*** Data supplied

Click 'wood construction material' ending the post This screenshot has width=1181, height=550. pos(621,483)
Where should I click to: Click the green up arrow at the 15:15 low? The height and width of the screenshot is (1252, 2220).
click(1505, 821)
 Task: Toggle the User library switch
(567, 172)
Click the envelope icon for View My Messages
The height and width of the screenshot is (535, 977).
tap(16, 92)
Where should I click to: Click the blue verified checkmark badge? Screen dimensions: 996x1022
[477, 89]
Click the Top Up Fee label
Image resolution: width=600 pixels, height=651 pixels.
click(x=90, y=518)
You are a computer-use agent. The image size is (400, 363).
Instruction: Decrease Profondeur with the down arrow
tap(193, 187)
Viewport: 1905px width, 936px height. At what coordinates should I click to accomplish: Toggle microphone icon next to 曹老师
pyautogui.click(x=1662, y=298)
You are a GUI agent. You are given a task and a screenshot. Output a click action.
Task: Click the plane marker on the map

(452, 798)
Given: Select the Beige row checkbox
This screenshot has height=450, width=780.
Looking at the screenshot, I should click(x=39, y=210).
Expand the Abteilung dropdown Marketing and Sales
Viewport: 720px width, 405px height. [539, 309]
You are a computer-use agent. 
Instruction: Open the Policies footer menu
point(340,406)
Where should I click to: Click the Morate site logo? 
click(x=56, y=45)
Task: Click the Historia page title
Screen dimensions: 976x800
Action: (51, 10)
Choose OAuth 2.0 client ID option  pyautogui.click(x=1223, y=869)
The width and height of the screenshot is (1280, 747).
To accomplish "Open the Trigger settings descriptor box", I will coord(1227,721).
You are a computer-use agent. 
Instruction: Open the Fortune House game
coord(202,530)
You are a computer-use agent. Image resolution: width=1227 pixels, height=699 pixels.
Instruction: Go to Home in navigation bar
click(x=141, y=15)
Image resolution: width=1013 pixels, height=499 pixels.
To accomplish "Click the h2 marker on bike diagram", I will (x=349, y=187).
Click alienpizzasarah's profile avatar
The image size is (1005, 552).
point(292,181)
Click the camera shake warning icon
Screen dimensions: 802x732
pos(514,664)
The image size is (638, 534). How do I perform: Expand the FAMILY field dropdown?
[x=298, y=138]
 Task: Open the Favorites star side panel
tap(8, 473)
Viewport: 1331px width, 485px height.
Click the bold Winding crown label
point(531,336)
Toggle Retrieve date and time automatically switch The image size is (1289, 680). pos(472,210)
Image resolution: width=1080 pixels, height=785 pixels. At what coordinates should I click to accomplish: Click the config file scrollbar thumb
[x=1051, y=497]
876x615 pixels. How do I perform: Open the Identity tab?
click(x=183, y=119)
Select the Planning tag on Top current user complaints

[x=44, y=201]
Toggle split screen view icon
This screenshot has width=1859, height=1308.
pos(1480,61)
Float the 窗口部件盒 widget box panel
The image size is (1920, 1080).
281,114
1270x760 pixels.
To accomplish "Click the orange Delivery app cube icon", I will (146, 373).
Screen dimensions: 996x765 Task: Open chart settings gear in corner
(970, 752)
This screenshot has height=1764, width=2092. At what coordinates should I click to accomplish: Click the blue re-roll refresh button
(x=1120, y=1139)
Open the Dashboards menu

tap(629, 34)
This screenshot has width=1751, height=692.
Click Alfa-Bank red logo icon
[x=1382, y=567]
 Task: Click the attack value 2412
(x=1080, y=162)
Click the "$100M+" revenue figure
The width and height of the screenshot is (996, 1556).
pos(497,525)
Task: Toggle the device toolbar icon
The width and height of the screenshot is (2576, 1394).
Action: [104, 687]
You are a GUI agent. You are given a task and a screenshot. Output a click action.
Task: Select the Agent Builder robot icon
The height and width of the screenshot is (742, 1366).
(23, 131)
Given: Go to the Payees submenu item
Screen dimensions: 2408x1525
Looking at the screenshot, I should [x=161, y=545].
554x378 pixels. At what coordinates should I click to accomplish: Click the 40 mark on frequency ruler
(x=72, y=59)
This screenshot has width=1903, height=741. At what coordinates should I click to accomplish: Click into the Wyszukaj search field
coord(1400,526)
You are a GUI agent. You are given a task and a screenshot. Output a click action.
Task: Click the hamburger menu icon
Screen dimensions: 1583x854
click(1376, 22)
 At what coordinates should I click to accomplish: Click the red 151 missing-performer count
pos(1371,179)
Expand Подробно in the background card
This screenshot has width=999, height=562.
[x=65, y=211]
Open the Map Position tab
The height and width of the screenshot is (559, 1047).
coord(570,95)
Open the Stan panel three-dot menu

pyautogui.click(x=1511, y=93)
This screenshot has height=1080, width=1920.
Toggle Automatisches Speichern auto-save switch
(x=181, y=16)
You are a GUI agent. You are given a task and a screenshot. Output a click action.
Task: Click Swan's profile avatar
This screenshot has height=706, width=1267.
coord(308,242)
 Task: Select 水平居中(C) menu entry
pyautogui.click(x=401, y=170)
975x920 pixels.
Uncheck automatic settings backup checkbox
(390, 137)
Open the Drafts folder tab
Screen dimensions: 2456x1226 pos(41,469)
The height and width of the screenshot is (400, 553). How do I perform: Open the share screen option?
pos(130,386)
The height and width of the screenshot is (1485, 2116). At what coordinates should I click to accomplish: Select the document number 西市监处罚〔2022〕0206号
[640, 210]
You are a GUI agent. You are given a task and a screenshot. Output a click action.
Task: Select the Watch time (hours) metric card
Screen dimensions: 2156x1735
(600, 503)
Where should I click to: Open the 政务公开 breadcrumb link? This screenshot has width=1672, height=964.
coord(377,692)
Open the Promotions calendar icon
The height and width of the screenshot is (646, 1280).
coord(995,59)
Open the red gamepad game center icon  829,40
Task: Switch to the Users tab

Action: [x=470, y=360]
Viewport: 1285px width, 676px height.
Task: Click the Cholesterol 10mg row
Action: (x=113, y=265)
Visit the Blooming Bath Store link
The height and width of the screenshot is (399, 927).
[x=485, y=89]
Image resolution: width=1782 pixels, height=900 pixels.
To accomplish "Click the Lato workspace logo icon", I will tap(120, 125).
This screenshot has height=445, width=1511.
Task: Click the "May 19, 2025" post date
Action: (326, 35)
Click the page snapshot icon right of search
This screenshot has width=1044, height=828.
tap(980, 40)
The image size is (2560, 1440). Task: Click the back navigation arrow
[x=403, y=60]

******

### Exercise details
Replace every occurrence of "computer-use agent" in the records above with "screen-control agent" and leave all other text as it is.

### Output of the exercise
Click 'wood construction material' ending the post This screenshot has width=1181, height=550. pos(621,483)
Where should I click to: Click the green up arrow at the 15:15 low? The height and width of the screenshot is (1252, 2220).
click(1505, 821)
 Task: Toggle the User library switch
(567, 172)
Click the envelope icon for View My Messages
The height and width of the screenshot is (535, 977).
tap(16, 92)
Where should I click to: Click the blue verified checkmark badge? Screen dimensions: 996x1022
[477, 89]
Click the Top Up Fee label
Image resolution: width=600 pixels, height=651 pixels.
click(x=90, y=518)
You are a screen-control agent. The image size is (400, 363).
Instruction: Decrease Profondeur with the down arrow
tap(193, 187)
Viewport: 1905px width, 936px height. At what coordinates should I click to accomplish: Toggle microphone icon next to 曹老师
pyautogui.click(x=1662, y=298)
You are a GUI agent. You are given a task and a screenshot. Output a click action.
Task: Click the plane marker on the map

(452, 798)
Given: Select the Beige row checkbox
This screenshot has height=450, width=780.
Looking at the screenshot, I should click(x=39, y=210).
Expand the Abteilung dropdown Marketing and Sales
Viewport: 720px width, 405px height. [539, 309]
You are a screen-control agent. 
Instruction: Open the Policies footer menu
point(340,406)
Where should I click to: Click the Morate site logo? 
click(x=56, y=45)
Task: Click the Historia page title
Screen dimensions: 976x800
Action: (51, 10)
Choose OAuth 2.0 client ID option  pyautogui.click(x=1223, y=869)
The width and height of the screenshot is (1280, 747).
To accomplish "Open the Trigger settings descriptor box", I will coord(1227,721).
You are a screen-control agent. 
Instruction: Open the Fortune House game
coord(202,530)
You are a screen-control agent. Image resolution: width=1227 pixels, height=699 pixels.
Instruction: Go to Home in navigation bar
click(x=141, y=15)
Image resolution: width=1013 pixels, height=499 pixels.
To accomplish "Click the h2 marker on bike diagram", I will (x=349, y=187).
Click alienpizzasarah's profile avatar
The image size is (1005, 552).
point(292,181)
Click the camera shake warning icon
Screen dimensions: 802x732
pos(514,664)
The image size is (638, 534). How do I perform: Expand the FAMILY field dropdown?
[x=298, y=138]
 Task: Open the Favorites star side panel
tap(8, 473)
Viewport: 1331px width, 485px height.
Click the bold Winding crown label
point(531,336)
Toggle Retrieve date and time automatically switch The image size is (1289, 680). pos(472,210)
Image resolution: width=1080 pixels, height=785 pixels. At what coordinates should I click to accomplish: Click the config file scrollbar thumb
[x=1051, y=497]
876x615 pixels. How do I perform: Open the Identity tab?
click(x=183, y=119)
Select the Planning tag on Top current user complaints

[x=44, y=201]
Toggle split screen view icon
This screenshot has width=1859, height=1308.
pos(1480,61)
Float the 窗口部件盒 widget box panel
The image size is (1920, 1080).
281,114
1270x760 pixels.
To accomplish "Click the orange Delivery app cube icon", I will (146, 373).
Screen dimensions: 996x765 Task: Open chart settings gear in corner
(970, 752)
This screenshot has height=1764, width=2092. At what coordinates should I click to accomplish: Click the blue re-roll refresh button
(x=1120, y=1139)
Open the Dashboards menu

tap(629, 34)
This screenshot has width=1751, height=692.
Click Alfa-Bank red logo icon
[x=1382, y=567]
 Task: Click the attack value 2412
(x=1080, y=162)
Click the "$100M+" revenue figure
The width and height of the screenshot is (996, 1556).
pos(497,525)
Task: Toggle the device toolbar icon
The width and height of the screenshot is (2576, 1394).
Action: [104, 687]
You are a GUI agent. You are given a task and a screenshot. Output a click action.
Task: Select the Agent Builder robot icon
The height and width of the screenshot is (742, 1366).
(23, 131)
Given: Go to the Payees submenu item
Screen dimensions: 2408x1525
Looking at the screenshot, I should [x=161, y=545].
554x378 pixels. At what coordinates should I click to accomplish: Click the 40 mark on frequency ruler
(x=72, y=59)
This screenshot has width=1903, height=741. At what coordinates should I click to accomplish: Click into the Wyszukaj search field
coord(1400,526)
You are a GUI agent. You are given a task and a screenshot. Output a click action.
Task: Click the hamburger menu icon
Screen dimensions: 1583x854
click(1376, 22)
 At what coordinates should I click to accomplish: Click the red 151 missing-performer count
pos(1371,179)
Expand Подробно in the background card
This screenshot has width=999, height=562.
[x=65, y=211]
Open the Map Position tab
The height and width of the screenshot is (559, 1047).
coord(570,95)
Open the Stan panel three-dot menu

pyautogui.click(x=1511, y=93)
This screenshot has height=1080, width=1920.
Toggle Automatisches Speichern auto-save switch
(x=181, y=16)
You are a GUI agent. You are given a task and a screenshot. Output a click action.
Task: Click Swan's profile avatar
This screenshot has height=706, width=1267.
coord(308,242)
 Task: Select 水平居中(C) menu entry
pyautogui.click(x=401, y=170)
975x920 pixels.
Uncheck automatic settings backup checkbox
(390, 137)
Open the Drafts folder tab
Screen dimensions: 2456x1226 pos(41,469)
The height and width of the screenshot is (400, 553). How do I perform: Open the share screen option?
pos(130,386)
The height and width of the screenshot is (1485, 2116). At what coordinates should I click to accomplish: Select the document number 西市监处罚〔2022〕0206号
[640, 210]
You are a GUI agent. You are given a task and a screenshot. Output a click action.
Task: Select the Watch time (hours) metric card
Screen dimensions: 2156x1735
(600, 503)
Where should I click to: Open the 政务公开 breadcrumb link? This screenshot has width=1672, height=964.
coord(377,692)
Open the Promotions calendar icon
The height and width of the screenshot is (646, 1280).
coord(995,59)
Open the red gamepad game center icon  829,40
Task: Switch to the Users tab

Action: [x=470, y=360]
Viewport: 1285px width, 676px height.
Task: Click the Cholesterol 10mg row
Action: (x=113, y=265)
Visit the Blooming Bath Store link
The height and width of the screenshot is (399, 927).
[x=485, y=89]
Image resolution: width=1782 pixels, height=900 pixels.
To accomplish "Click the Lato workspace logo icon", I will tap(120, 125).
This screenshot has height=445, width=1511.
Task: Click the "May 19, 2025" post date
Action: (326, 35)
Click the page snapshot icon right of search
This screenshot has width=1044, height=828.
tap(980, 40)
The image size is (2560, 1440). Task: Click the back navigation arrow
[x=403, y=60]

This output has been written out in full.